» EXERCISE DETAILS: Reproduce the Haskell-cafe post on the Mux fixed point below word for word, with every line and the quoted material intact.

» SOURCE EXCERPT:
┄┄┄┄┄┄┄┄┄┄┄┄┄┄┄┄┄┄┄┄

[Haskell-cafe] Re: Mux, was Re: Clearly, Haskell is ill-founded
apfelmus
apfelmus at quantentunnel.de
Thu Jul 19 06:51:14 EDT 2007
Conor McBride wrote:
> Derek Elkins wrote:
>> As an inductive data type, isn't this empty?
>
> Not in the manner which I intended. But it's a good question whether what I
> wrote unambiguously represented what I intended. In full-on nuspeak, I
> meant
>
> Mux = Nu mux. Mu muy. /\x y. Either (y, muy x y) (x, mux y x)
>
> with the inductive definition nested inside the coinductive one, so that
> we always eventually twist. Just once a summer, perhaps. I've basically
> written Stefan's version, exploiting fixpoints at kind * -> * -> * to
> deliver the symmetry by the twisted :~ constructor.
I too thought that the Mu fixed point should be empty since it's missing
a base case. But that's not correct:
Mu muy . /\ x y. Either (y, muy x y) (x, mux y x)
~ Mu muy . /\ y . Either (y, muy y) (Constant1, Constant2 y)
~ Mu muy . Either (Constant3 , muy) Constant4
The result is just a list of Constant3s that ends with a Constant4
instead of []. In other words, Constant4 = (x, mux y x) is the base
case for the induction. Very cunning!

┄┄┄┄┄┄┄┄┄┄┄┄┄┄┄┄┄┄┄┄

» GIVEN MATERIAL:
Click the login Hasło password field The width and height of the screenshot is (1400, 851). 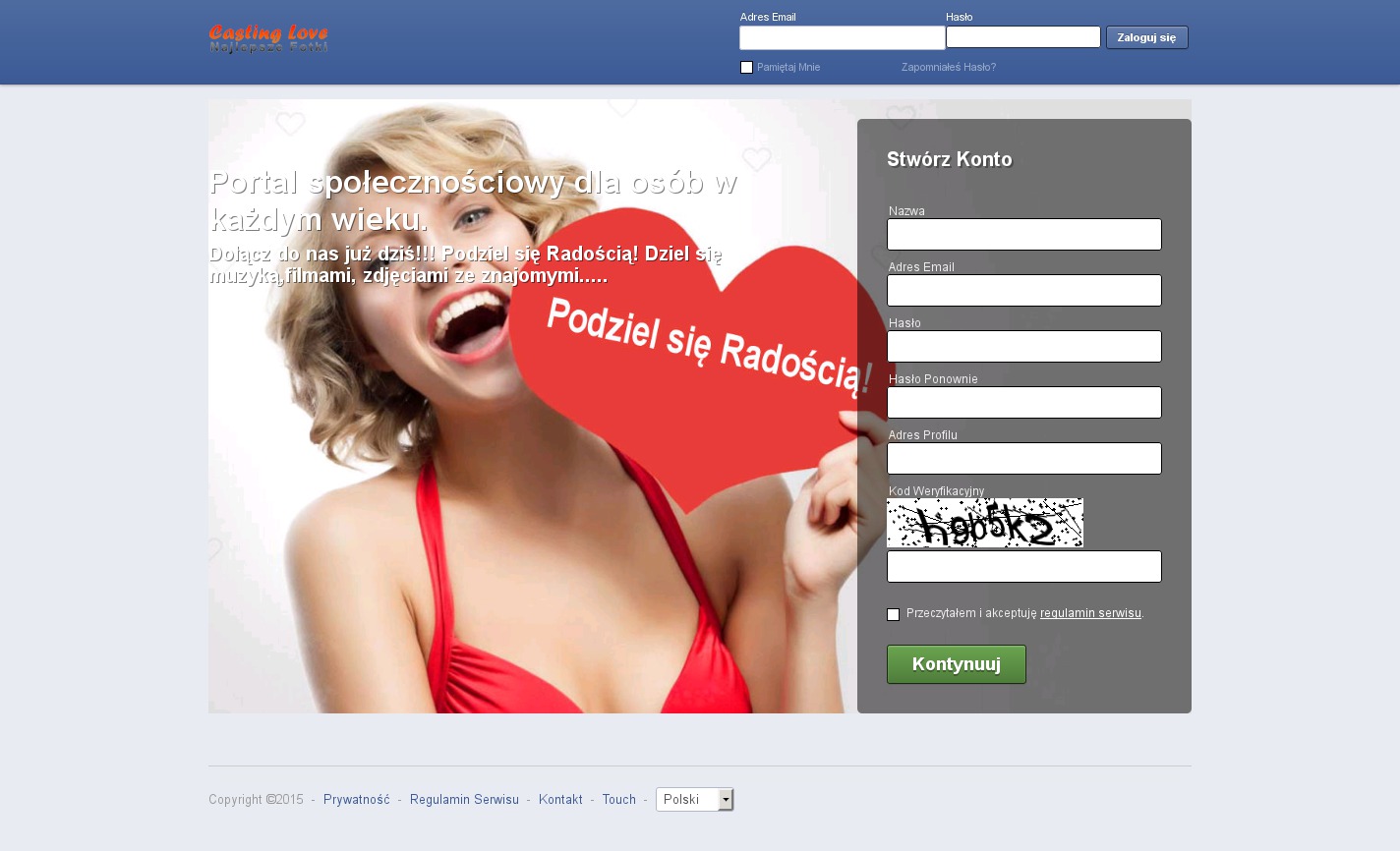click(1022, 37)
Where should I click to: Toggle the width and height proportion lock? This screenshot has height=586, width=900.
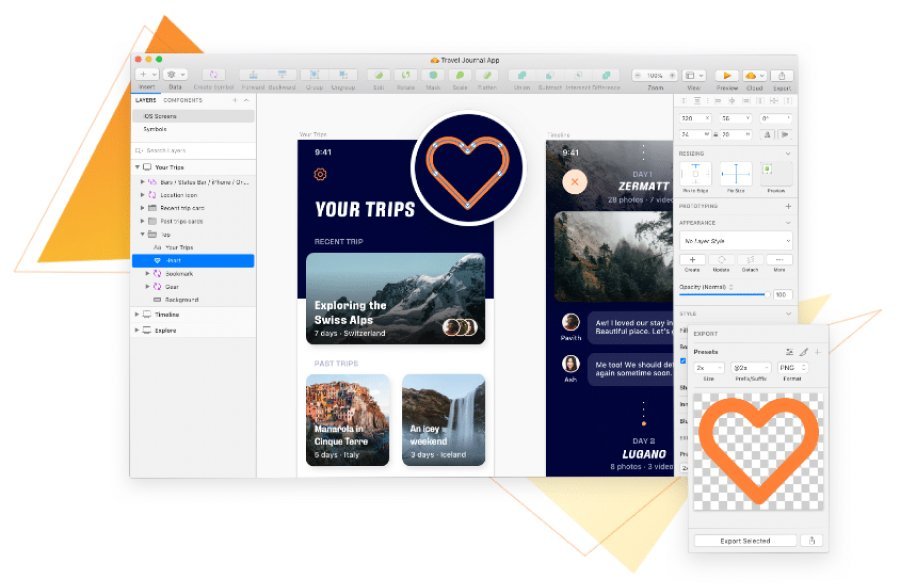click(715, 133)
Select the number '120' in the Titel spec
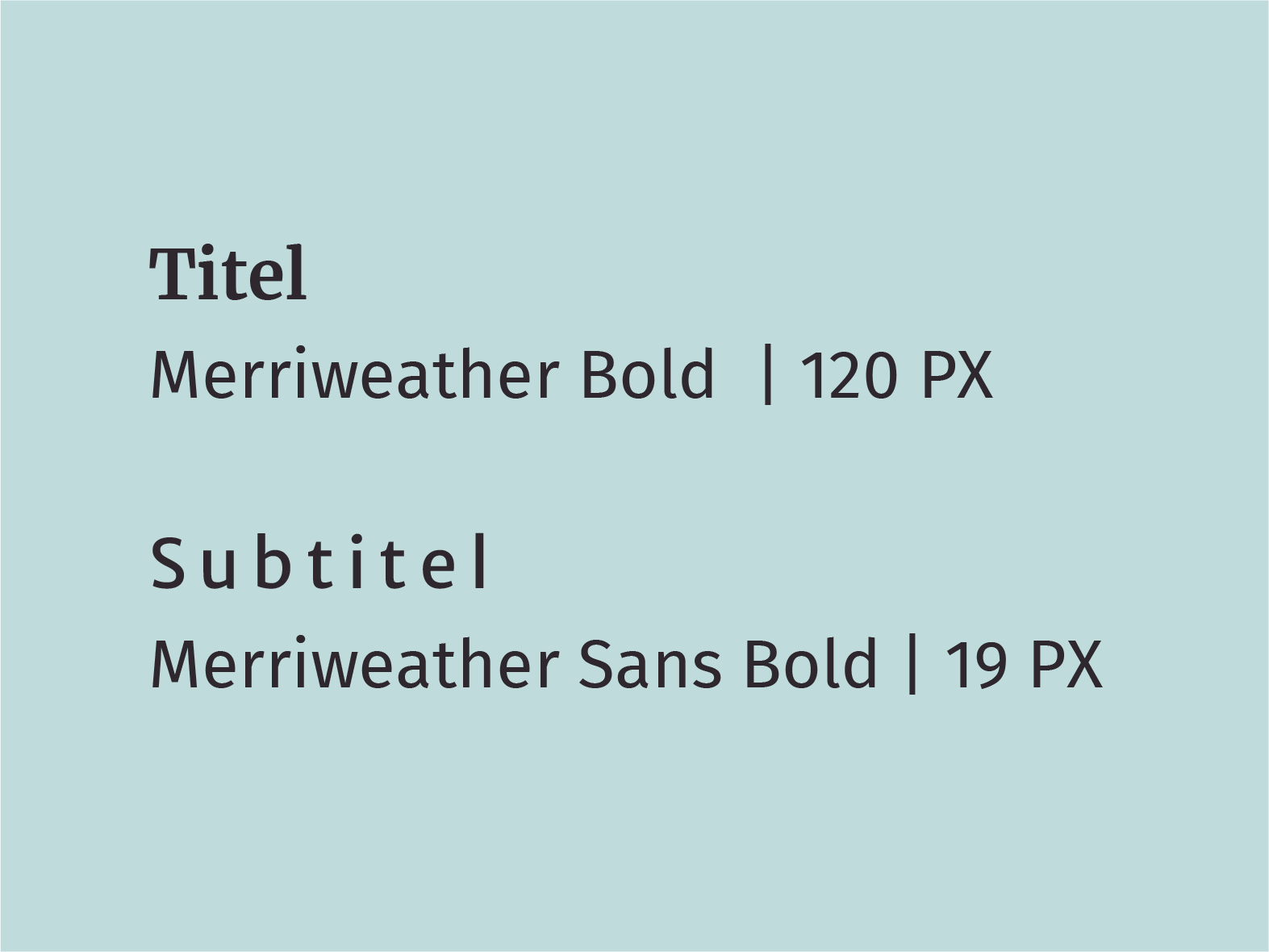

┄┄┄┄┄┄┄┄┄┄┄┄┄┄┄┄┄┄┄┄

» CORRECT OUTPUT:
[Haskell-cafe] Re: Mux, was Re: Clearly, Haskell is ill-founded
apfelmus
apfelmus at quantentunnel.de
Thu Jul 19 06:51:14 EDT 2007
Conor McBride wrote:
> Derek Elkins wrote:
>> As an inductive data type, isn't this empty?
>
> Not in the manner which I intended. But it's a good question whether what I
> wrote unambiguously represented what I intended. In full-on nuspeak, I
> meant
>
> Mux = Nu mux. Mu muy. /\x y. Either (y, muy x y) (x, mux y x)
>
> with the inductive definition nested inside the coinductive one, so that
> we always eventually twist. Just once a summer, perhaps. I've basically
> written Stefan's version, exploiting fixpoints at kind * -> * -> * to
> deliver the symmetry by the twisted :~ constructor.
I too thought that the Mu fixed point should be empty since it's missing
a base case. But that's not correct:
Mu muy . /\ x y. Either (y, muy x y) (x, mux y x)
~ Mu muy . /\ y . Either (y, muy y) (Constant1, Constant2 y)
~ Mu muy . Either (Constant3 , muy) Constant4
The result is just a list of Constant3s that ends with a Constant4
instead of []. In other words, Constant4 = (x, mux y x) is the base
case for the induction. Very cunning!